冬の食卓を彩るみかん。甘酸っぱい果肉を味わった後、皮を捨てていませんか? 実は、みかんの皮には驚くべき栄養が詰まっているのです。古くから漢方薬としても利用されてきたみかんの皮は、ビタミンや食物繊維、ポリフェノールを豊富に含み、健康や美容に嬉しい効果が期待できます。この記事では、みかんの皮に含まれる栄養成分とその効果、そして美味しく安全に食べるための活用法をご紹介します。みかんの皮を有効活用して、健康的な食生活を送りましょう。
みかんの皮の隠れた魅力:栄養満点、多彩な活用術
冬の味覚として親しまれ、手軽に味わえるみかん。
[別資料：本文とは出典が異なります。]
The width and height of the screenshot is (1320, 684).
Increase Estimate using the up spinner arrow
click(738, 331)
果肉を堪能したあと、皮をそのまま捨ててしまうことは少なくありません。ですが、みかんの皮には、掃除や入浴剤としての利用だけでなく、食材としても楽しめる意外な活用法があります。
みかんの皮は古くから乾燥させた「陳皮(ちんぴ)」として用いられ、料理やお茶の香りづけなどにも活躍してきました。 「皮は硬くて食べにくそう」「苦いのでは?」と感じるかもしれませんが、下処理を工夫することで柔らかくなり、苦味や渋みも抑えられます。
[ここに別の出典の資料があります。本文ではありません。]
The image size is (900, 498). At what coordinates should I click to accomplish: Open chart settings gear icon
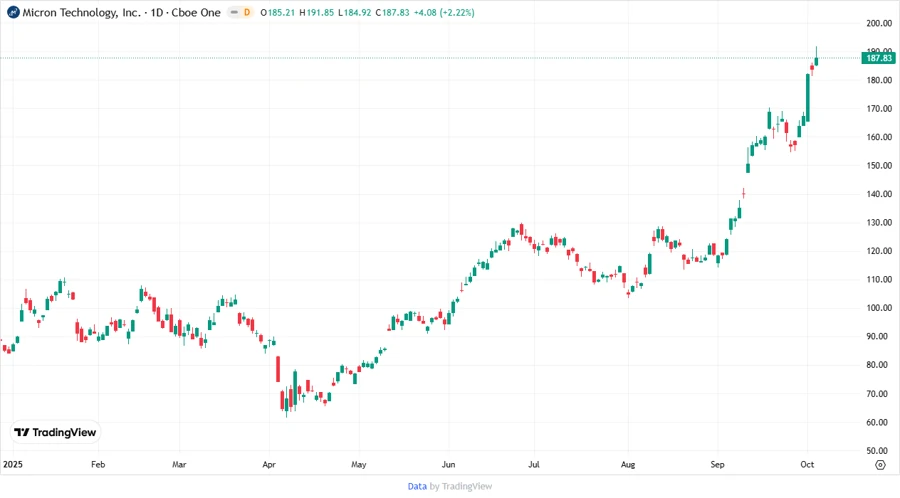coord(879,464)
栄養面でも、みかんの皮にはβ-クリプトキサンチンやビタミン類、食物繊維、ポリフェノールなどが含まれています。特に「ヘスペリジン」は、皮の内側の白い部分に多く含まれるポリフェノールの一種で、日々の健康維持に役立つ可能性があるといわれています。β-クリプトキサンチンはみかんの鮮やかな色を生み出す色素成分で、健やかな体づくりをサポートすると考えられています。
このように、みかんの皮を食材として活用することは、食品ロスの削減にもつながります。食卓に彩りと栄養を加えられるだけでなく、食材を無駄なく使い切るエコな暮らしにも貢献できます。生のままでは食べにくく感じることもありますが、適切な下処理や調理を行えば、美味しく安心して楽しめます。

みかんの皮を美味しく味わうための調理法とアイデア
みかんの皮は、そのまま食べるだけでなく、下処理や調理を工夫することで、風味や食感をより引き立てられます。ここでは、皮の魅力を活かす3つの方法をご紹介します。
甘みと香ばしさを引き出す「焼きみかん」
みかんを丸ごとオーブントースターで加熱すると、酸味がやわらぎ、甘みが際立ちます。皮も柔らかくなり、そのまま食べやすくなるのが特徴です。
皮が焦げやすいので、アルミホイルで包んで加熱すると失敗しにくくなります。トースターで約5分焼いたあと、上下をひっくり返してさらに5分加熱すれば、全体に均一に火が通ります。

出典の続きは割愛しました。